WordPress is a well known content management system. Clients often contact us and ask whether we could build a website for them using WordPress. While it is a good solution for simple projects, we often recognize that our clients have very custom requirements that require another, more robust solution.

That's where Wagtail comes into play. Wagtail is a Python/Django powered open source content management system to build high-quality websites and web applications.

Approaching Internationalization

Websites often have an international audience. The process of serving translated content to the reader is often referred to as "Internationalization" (i18n) or "multi-language" support. In this blog post we want to showcase how we are approaching multi-language in our web projects using Wagtail.

This blog post is targeted at developers, and especially developers interested in Wagtail, Python and Django. You probably need some basic Wagtail knowledge to make the most out of reading this article. We will showcase how you can create a Wagtail multi-language setup using separate page trees.

wagtail-multi-language-duplicate-page-tree.png
Our language-specific page trees, nicely separated.

The solution

The solution outlined in this article has been heavily inspired by the official documentation and this blog post. It's used in production on multiple projects we have built, so it has been battle-tested and is a proven solution. The official blog of Austrian Airlines and codista.com (yes, the website you are just looking at) are two examples using this solution.

When approaching multi-language support you mainly have two options:

  1. Duplicating the fields on your model
  2. Duplicating your page tree

As for option 1, the code snippet below shows an example of how you could duplicate the fields on your models:

class BlogPostPage(Page):
    title_de = models.CharField(max_length=255)
    title_en = models.CharField(max_length=255)

    body_en = StreamField(...)
    body_de = StreamField(...)

    # Language-independent fields don't need to be duplicated
    hero_image = models.ForeignKey(
        "wagtailimages.Image",
        null=True,
        blank=True,
        on_delete=models.SET_NULL,
        related_name="+",
    )

We tried this approach and have not been very happy with it. Mainly because of three reasons:

  1. You need some logic to access the correct field in the template based upon the requested language. More logic, means potentially more bugs.
  2. The page will be served under the same slug, independent from the language. Mostly you want the slug to reflect the language of the content, because it will give you some extra SEO bonus points.
  3. The page models become quite cumbersome to maintain. Having to duplicate each field for which you want to have a translation basically doubles the count of your page variables. More code, means potentially more bugs.

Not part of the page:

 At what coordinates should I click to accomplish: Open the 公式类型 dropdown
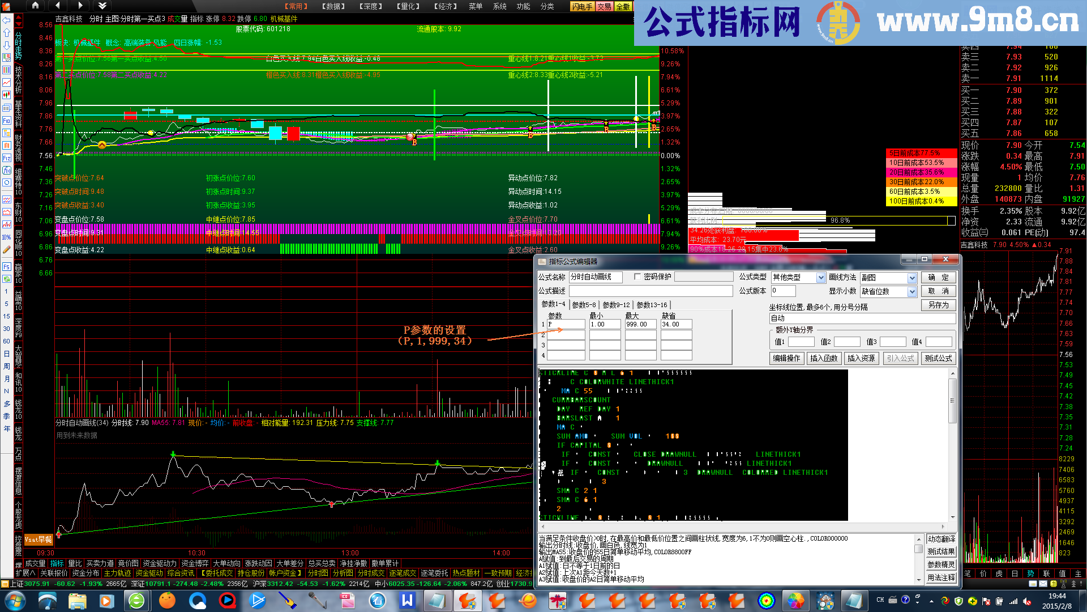click(820, 278)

The first two topics are solvable. Especially the first argument is easily solvable with some custom logic as defined in the docs. But the second argument is a really tough one to solve, which is only solvable if you dig deep into Wagtails way of serving pages.

Therefore we decided to go the route of duplicating the page tree, which works really well for us. Duplicating the page tree has some very compelling advantages:

  1. You get nicely routed internationalized urls + slugs out of the (wagtail) box
  2. You keep your page models and your backend logic slim and tidy
  3. No need for custom logic to access the correct field translation, since you are just doing what you are always doing: rendering a page template with exactly the page fields you want to render
  4. Editing a page is easier for the content editors, since they have less fields in the admin view to fill and check.

The disadvantages:

  1. You have to duplicate the page tree.

Duplicating the page tree requires a bit more work, but from our point of view, it's worth it. Especially since that can be easily automated if your use case requires you to do so, or you do not want to put that burden on the content editors.

The Root Page

So let’s get to the point. What is needed to achieve this duplicate page tree goodness? Basically not very much. In order to implement basic multi-language support, the only thing you need is a root page that detects the requested language and redirects the user to the appropriate page.

class LanguageRedirectionPage(Page):
    """Redirects the user to the language specfic home page"""
 
    parent_page_types = []
 
    def serve(self, request):
        # This will only return a language that is in the LANGUAGES Django setting
        language = translation.get_language_from_request(request)
        home_page = HomePage.objects.get(language=language)
        return HttpResponseRedirect(home_page.get_url())

Note that you have to set Django’s LANGUAGES setting so we don’t redirect non English/German users to pages that don’t exist.

Additionally your HomePage needs to know its own language. Here's an example for defining the language:

class HomePage(Page):

    language = models.CharField(
        max_length=5,
        choices=getattr(settings, "LANGUAGES"),
        help_text=_("indicates the language this page serves as the main home page"),
        unique=True,
    )

    hero_title = models.CharField(max_length=250, blank=True, null=True)
    hero_intro = models.TextField(_("Hero Intro"), blank=True, null=True)

    parent_page_types = ["cms.LanguageRedirectionPage"]

    class Meta:
        verbose_name = _("Home Page")
        verbose_name_plural = _("Home Pages")

It is important to note that only the HomePage needs to know its language. All pages below know it implicitly, because they are children of a language-specific HomePage. That is basically everything to get started for having multi-language support in your next Wagtail project.

Takeaways

Duplicated page trees are your friend because:

  • they solve a specific SEO question for you: providing unique slugs for unique content
  • you get almost everything out of the box for free if you duplicate the page tree!